There was then no separate Republican party in Germany. People were either Constitutional Monarchists, or more or less clearly defined Socialists or Communists.

With such elements the slightest collision must have brought about a great revolution. While the higher nobility and the older civil and military officers were the only safe supports of the existing system; while the lower nobility, the trading middle classes, the universities, the school-masters of every degree, and even part of the lower ranks of the bureaucracy and military officers were all leagued against the Government; while behind these there stood the dissatisfied masses of the peasantry, and of the proletarians of the large towns, supporting, for the time being, the Liberal Opposition, but already muttering strange words about taking things into their own hands; while the bourgeoisie was ready to hurl down the Government, and the proletarians were preparing to hurl down the bourgeoisie in its turn; this Government went on obstinately in a course which must bring about a collision. Germany was, in the beginning of 1848, on the eve of a revolution, and this revolution was sure to come, even had the French Revolution of February not hastened it.

What the effects of this Parisian Revolution were upon Germany we shall see in our next.

London, September, 1851.

III.

THE OTHER GERMAN STATES

November 6th, 1851.

In our last we confined ourselves almost exclusively to that State which, during the years 1840 to 1848, was by far the most important in the German movement, namely, to Prussia. It is, however, time to pass a rapid glance over the other States of Germany during the same period.

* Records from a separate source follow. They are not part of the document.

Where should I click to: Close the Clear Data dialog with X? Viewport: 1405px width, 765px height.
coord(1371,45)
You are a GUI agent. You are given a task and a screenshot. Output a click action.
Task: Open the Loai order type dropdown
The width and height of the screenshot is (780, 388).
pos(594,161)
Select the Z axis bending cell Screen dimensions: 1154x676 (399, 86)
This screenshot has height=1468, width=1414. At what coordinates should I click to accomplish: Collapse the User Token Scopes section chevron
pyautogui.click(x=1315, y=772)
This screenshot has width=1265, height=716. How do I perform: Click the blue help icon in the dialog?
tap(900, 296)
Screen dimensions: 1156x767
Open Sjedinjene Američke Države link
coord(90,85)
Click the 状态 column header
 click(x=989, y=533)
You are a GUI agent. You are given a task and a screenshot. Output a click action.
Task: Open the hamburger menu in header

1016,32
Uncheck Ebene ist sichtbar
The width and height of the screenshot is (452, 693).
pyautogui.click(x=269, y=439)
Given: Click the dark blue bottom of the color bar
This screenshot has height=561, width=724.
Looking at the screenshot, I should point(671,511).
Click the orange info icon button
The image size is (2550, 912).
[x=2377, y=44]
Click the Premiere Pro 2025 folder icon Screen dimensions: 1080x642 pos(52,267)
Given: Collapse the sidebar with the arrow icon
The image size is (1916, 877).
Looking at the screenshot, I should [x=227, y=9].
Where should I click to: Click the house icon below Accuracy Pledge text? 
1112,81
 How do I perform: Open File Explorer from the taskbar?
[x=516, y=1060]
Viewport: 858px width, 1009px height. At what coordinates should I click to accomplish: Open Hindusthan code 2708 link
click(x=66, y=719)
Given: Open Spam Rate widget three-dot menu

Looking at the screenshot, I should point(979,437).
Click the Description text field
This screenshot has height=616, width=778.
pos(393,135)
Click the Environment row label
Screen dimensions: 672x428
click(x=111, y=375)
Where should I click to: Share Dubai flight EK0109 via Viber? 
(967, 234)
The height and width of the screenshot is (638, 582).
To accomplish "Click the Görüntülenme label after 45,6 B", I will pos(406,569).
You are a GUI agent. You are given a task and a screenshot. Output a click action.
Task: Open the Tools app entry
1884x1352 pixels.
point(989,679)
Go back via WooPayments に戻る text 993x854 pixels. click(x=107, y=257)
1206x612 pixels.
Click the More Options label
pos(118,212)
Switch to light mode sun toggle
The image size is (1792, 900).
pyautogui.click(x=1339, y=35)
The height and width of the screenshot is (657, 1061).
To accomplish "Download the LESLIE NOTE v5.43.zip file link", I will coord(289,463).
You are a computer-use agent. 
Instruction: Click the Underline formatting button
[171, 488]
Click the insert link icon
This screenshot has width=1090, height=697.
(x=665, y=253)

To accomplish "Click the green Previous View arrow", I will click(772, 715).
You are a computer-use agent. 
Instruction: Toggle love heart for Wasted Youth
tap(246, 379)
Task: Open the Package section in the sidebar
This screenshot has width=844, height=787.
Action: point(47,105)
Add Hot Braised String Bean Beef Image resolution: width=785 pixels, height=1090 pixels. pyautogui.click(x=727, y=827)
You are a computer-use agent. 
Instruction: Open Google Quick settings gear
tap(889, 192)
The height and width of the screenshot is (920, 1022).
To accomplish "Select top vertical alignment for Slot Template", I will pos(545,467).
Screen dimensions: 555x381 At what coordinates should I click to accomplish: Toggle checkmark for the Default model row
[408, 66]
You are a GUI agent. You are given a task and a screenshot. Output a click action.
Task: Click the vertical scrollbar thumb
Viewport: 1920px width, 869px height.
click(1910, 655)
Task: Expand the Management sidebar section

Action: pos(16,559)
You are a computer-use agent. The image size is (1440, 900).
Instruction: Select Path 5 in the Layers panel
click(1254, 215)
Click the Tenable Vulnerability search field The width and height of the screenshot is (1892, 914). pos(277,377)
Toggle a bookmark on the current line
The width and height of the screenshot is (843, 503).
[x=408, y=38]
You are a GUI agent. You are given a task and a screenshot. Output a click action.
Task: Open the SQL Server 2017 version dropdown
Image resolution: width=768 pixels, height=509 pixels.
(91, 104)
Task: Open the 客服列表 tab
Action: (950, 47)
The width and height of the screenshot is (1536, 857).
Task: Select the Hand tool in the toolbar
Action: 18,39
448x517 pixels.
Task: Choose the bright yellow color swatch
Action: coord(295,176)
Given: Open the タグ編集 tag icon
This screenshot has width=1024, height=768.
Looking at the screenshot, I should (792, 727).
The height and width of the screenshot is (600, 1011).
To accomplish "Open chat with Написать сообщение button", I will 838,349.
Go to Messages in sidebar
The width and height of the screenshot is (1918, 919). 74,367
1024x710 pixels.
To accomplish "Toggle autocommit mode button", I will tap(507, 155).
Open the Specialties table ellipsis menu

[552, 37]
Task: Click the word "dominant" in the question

As to the petty States, they had, ever since the revolutionary movements of 1830, completely passed under the dictatorship of the Diet, that is of Austria and Prussia. The several Constitutions, established as much as a means of defence against the dictates of the larger States, as to insure popularity to their princely authors, and unity to heterogeneous Assemblies of Provinces, formed by the Congress of Vienna, without any leading principle whatever – these Constitutions, illusory as they were, had yet proved dangerous to the authority of the petty princes themselves during the exciting times of 1830 and 1831. They were all but destroyed; whatever of them was allowed to remain was less than a shadow, and it required the loquacious self-complacency of a Welcker, a Rotteck, a Dahlmann, to imagine that any results could possibly flow from the humble opposition, mingled with degrading flattery, which they were allowed to show off in the impotent Chambers of these petty States.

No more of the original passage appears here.